WORK INSTRUCTIONS
Identify and pull out each line of the entries in which "Select" occurs.

+ + + + +

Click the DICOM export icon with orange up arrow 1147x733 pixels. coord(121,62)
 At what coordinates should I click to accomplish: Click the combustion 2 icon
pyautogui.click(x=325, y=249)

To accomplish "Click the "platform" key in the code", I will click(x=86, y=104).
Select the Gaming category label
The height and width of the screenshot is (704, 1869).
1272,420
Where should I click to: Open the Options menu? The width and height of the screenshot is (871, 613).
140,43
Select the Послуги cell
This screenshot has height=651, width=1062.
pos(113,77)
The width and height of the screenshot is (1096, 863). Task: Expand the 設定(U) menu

+ + + + +

RESPONSE AREA
Select the Gaming category label
Select the Послуги cell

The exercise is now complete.